United States Supreme Court

133 U.S. 534

Fogg  v.  Blair


The claim of the appellant that his demand, which passed into judgment May 5, 1884, against both the St. Louis & Keokuk Railroad Company, and the St. Louis, Hannibal & Keokuk Railroad Company, is entitled to payment prior to the bonds secured by the mortgage or trust-deed, would seem to be answered by the dates of the judgment and mortgage, respectively. The judgment was not rendered against the original company until October 3, 1882, and not against both companies until May 5, 1884. The mortgage was executed on the 1st day of August, 1877, five years before the first judgment, and nearly seven years before the second. It does not appear in the record precisely what the services were which were rendered by the complainant, or for what purposes advances by him were made. This is not material, however, as no claim is made, because of the nature of those services and advances, to a lien on the property of the original company, under the statute of the state.

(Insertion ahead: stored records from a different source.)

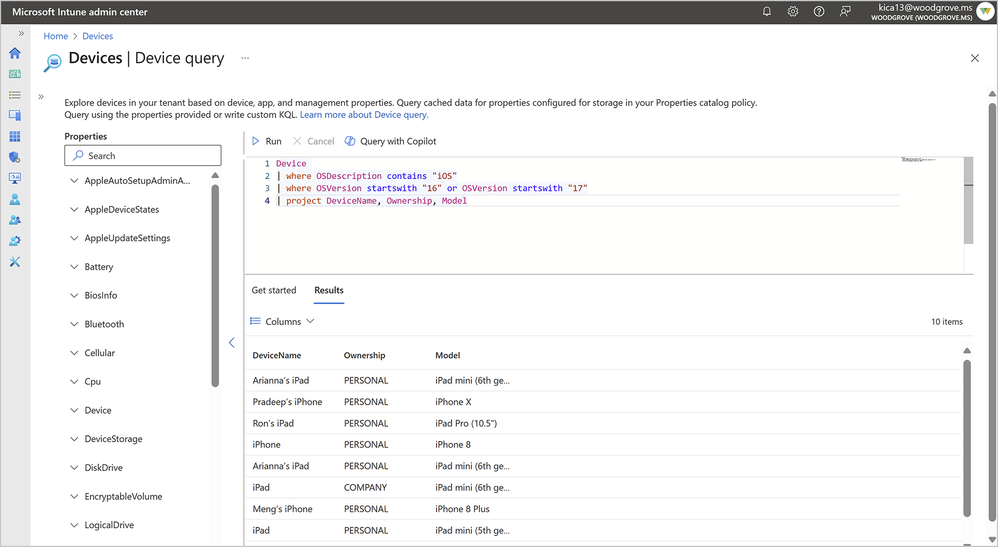Viewport: 998px width, 547px height.
Task: Click Query with Copilot
Action: point(391,142)
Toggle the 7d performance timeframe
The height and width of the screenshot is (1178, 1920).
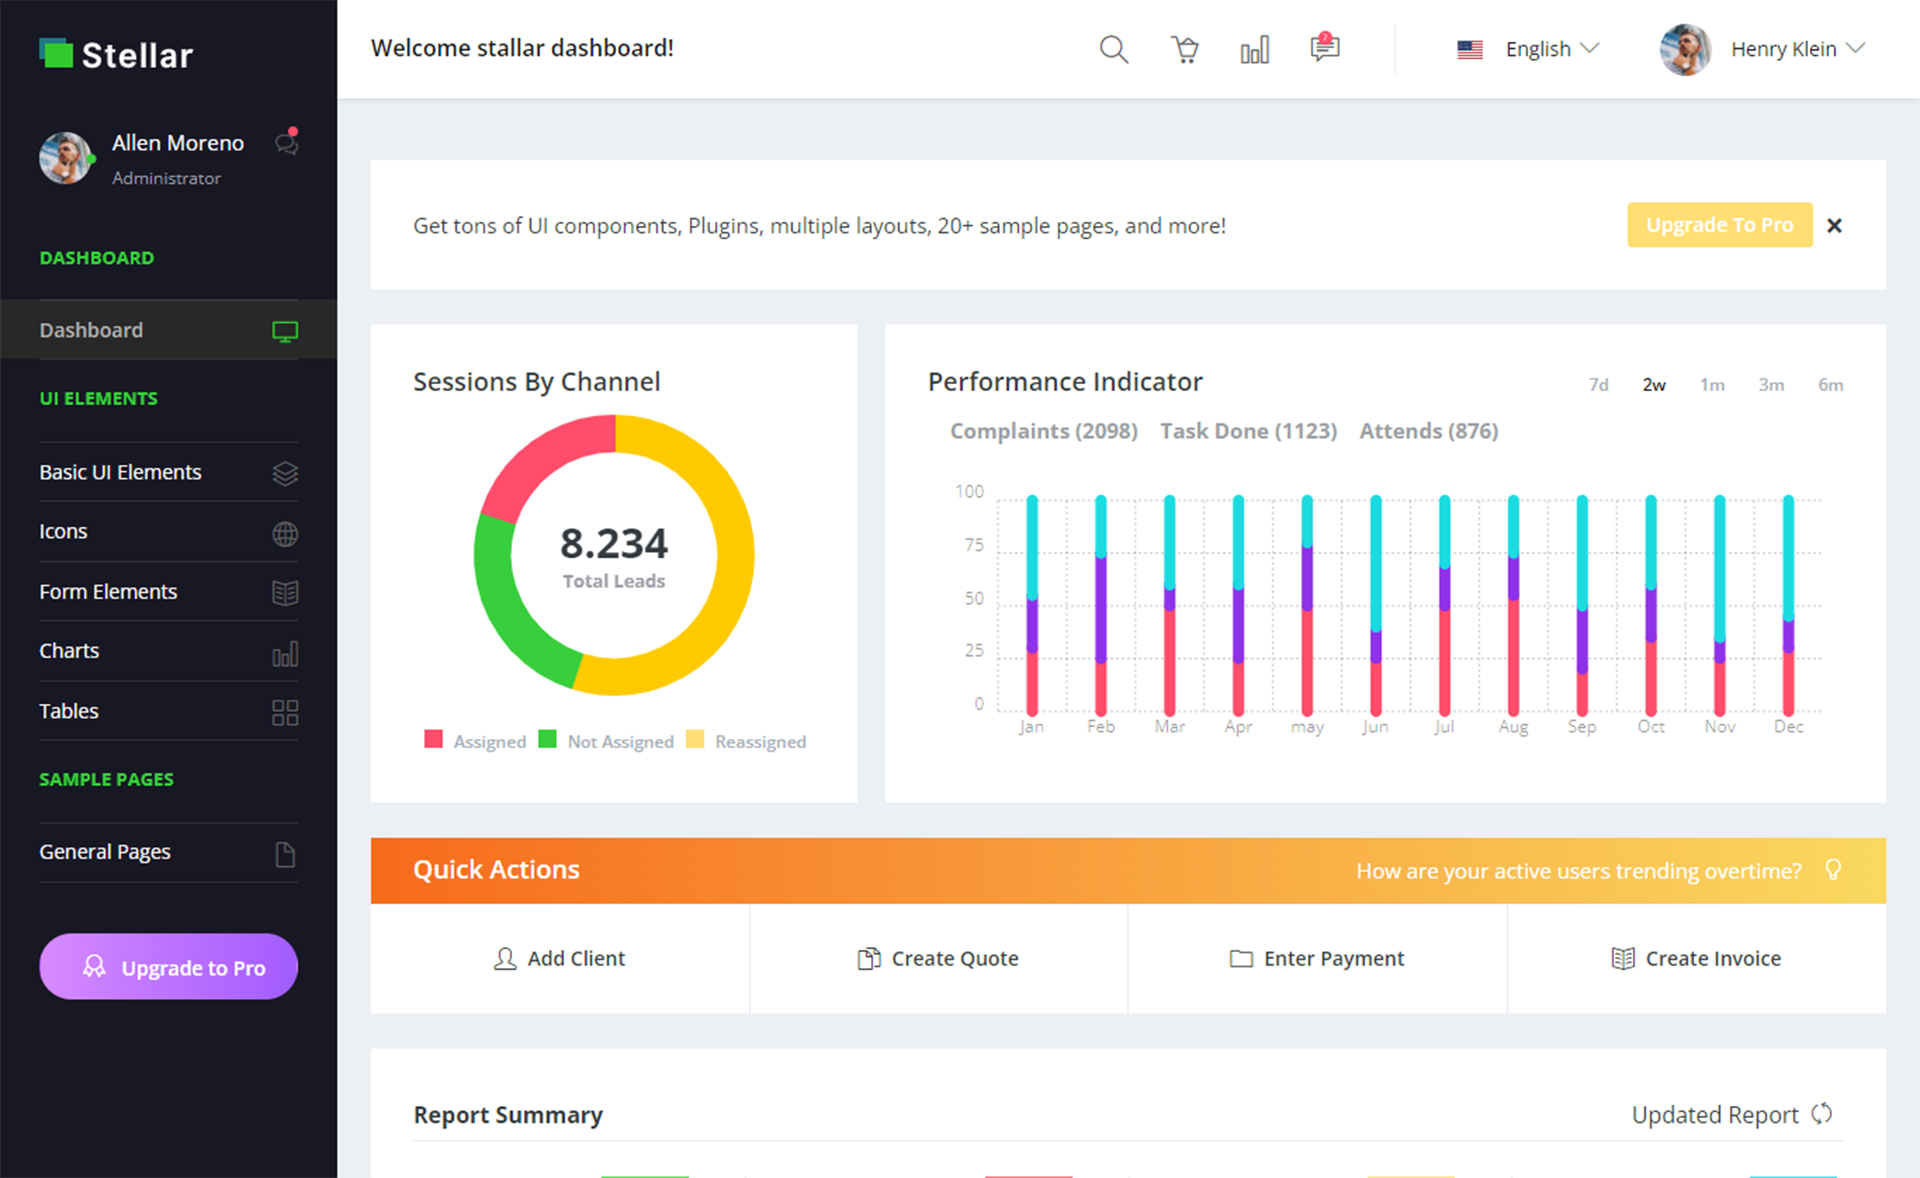coord(1596,384)
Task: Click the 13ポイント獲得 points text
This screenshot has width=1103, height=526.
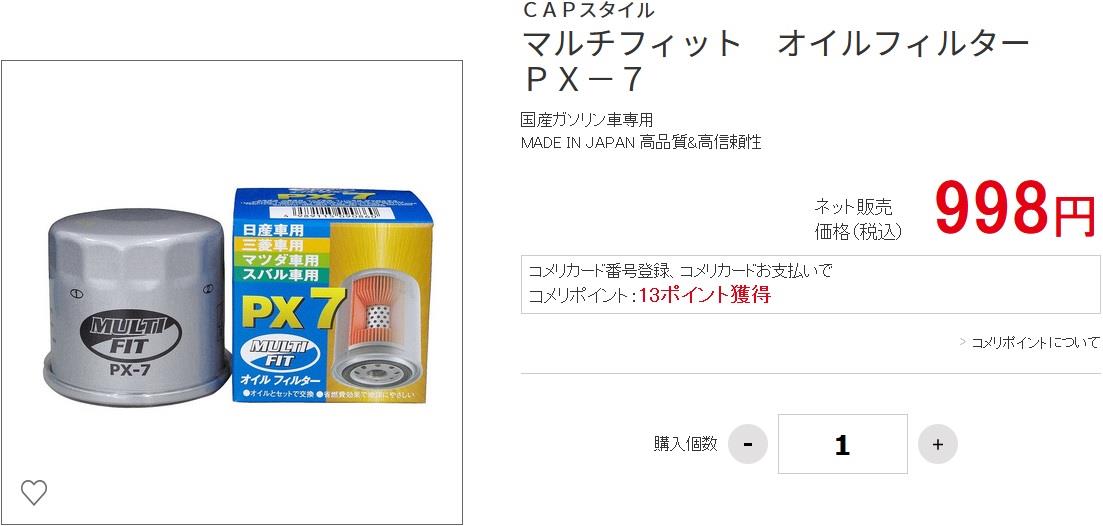Action: tap(705, 295)
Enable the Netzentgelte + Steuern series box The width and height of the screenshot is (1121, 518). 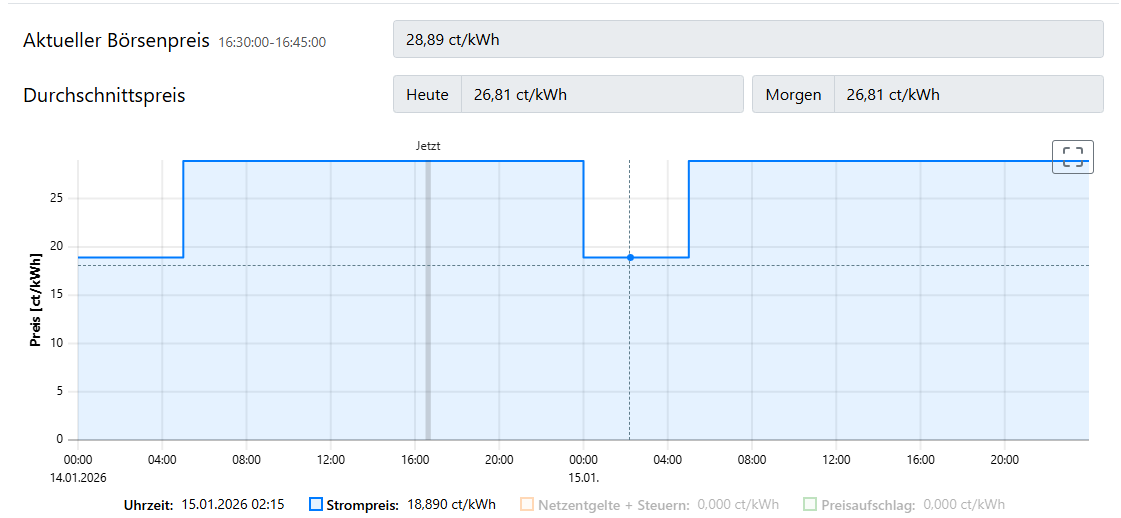pos(527,505)
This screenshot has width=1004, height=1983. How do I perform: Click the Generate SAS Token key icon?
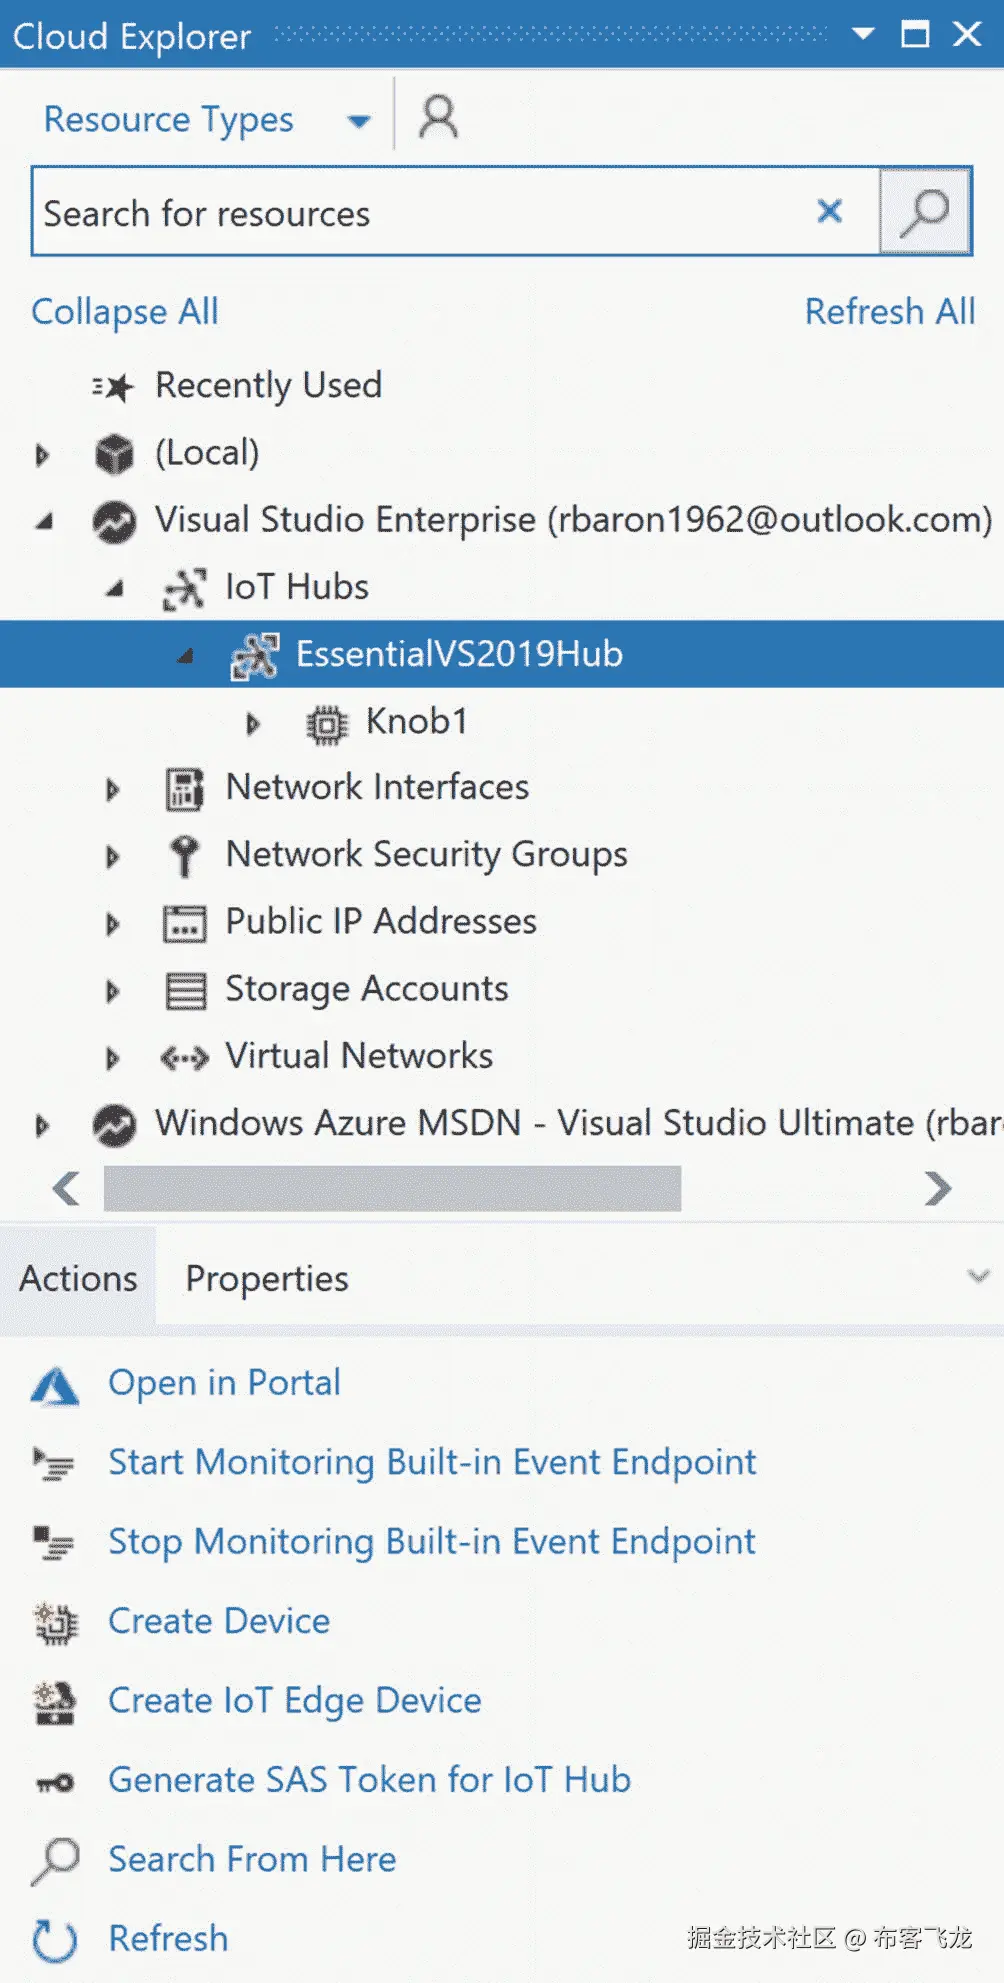(55, 1782)
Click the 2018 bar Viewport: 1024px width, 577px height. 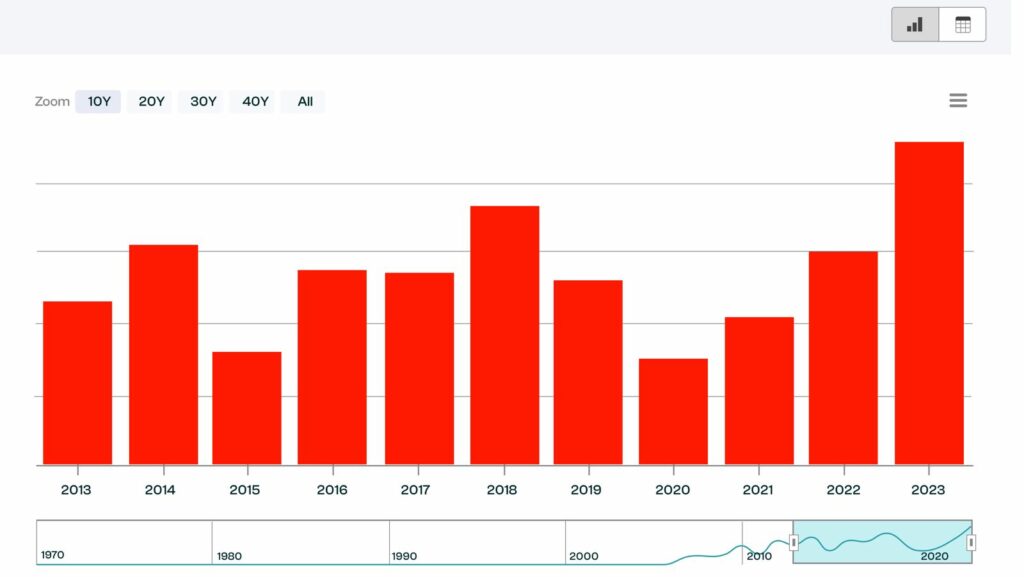[504, 335]
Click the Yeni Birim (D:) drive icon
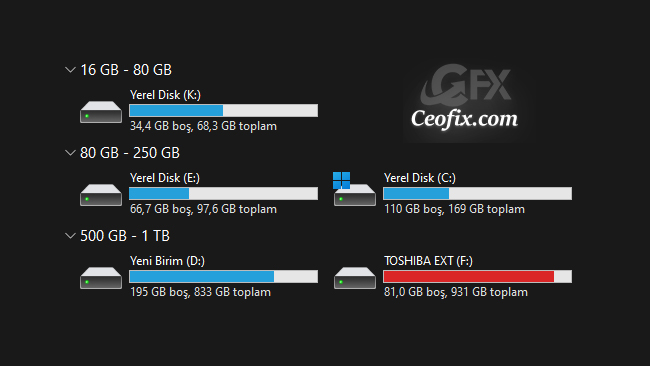Image resolution: width=650 pixels, height=366 pixels. click(101, 277)

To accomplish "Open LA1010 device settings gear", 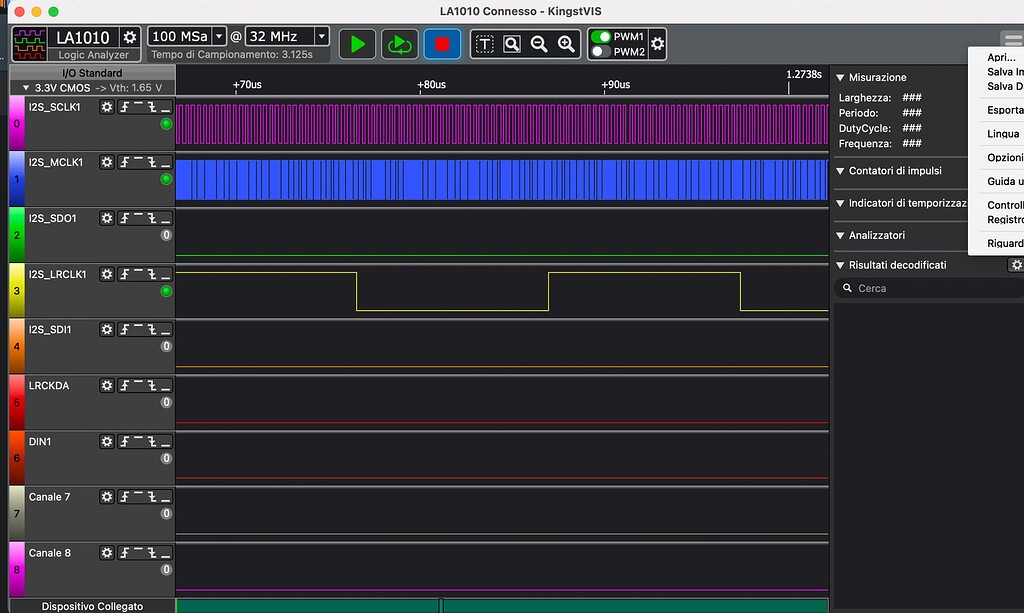I will coord(129,37).
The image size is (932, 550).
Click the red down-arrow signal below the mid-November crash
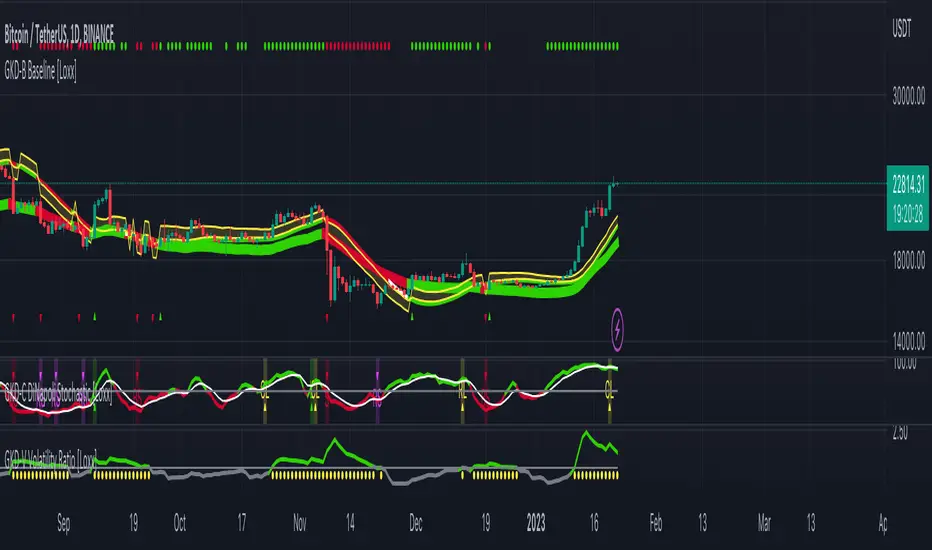(327, 318)
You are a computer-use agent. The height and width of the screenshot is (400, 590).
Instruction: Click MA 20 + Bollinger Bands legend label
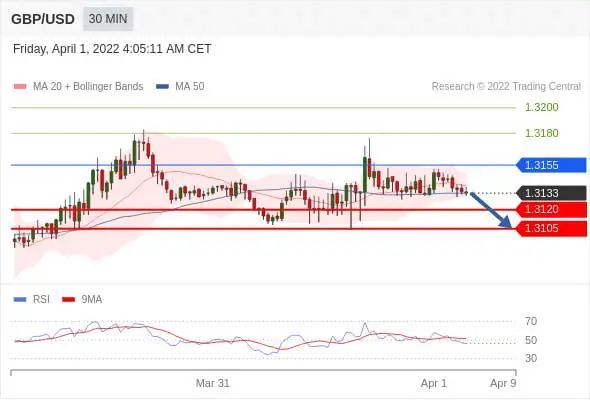pos(88,87)
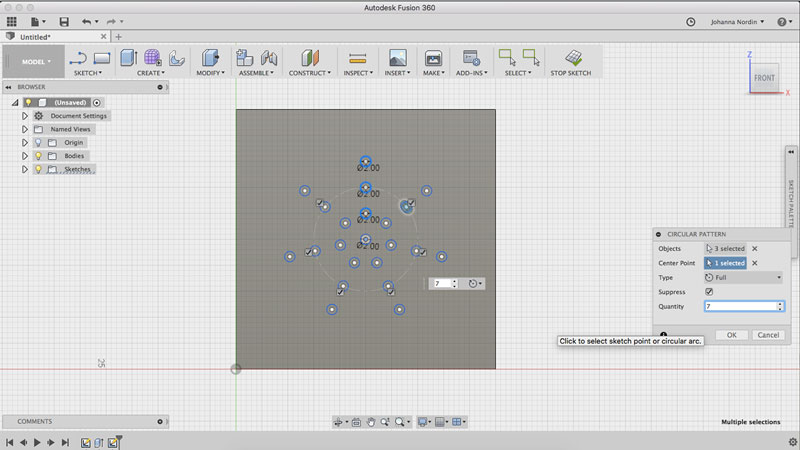This screenshot has width=800, height=450.
Task: Click the Construct plane icon
Action: (310, 58)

It does not appear that any proceedings were taken to establish such a lien. Independently of that statute, there was no lien upon any property of the railroad company for the demand of the complainant. It stood like any ordinary debt against a corporation, which could only be enforced by legal proceedings establishing its validity and amount by judicial determination, and then by process upon the judgment obtained, in subordination to any previously existing liens upon the property.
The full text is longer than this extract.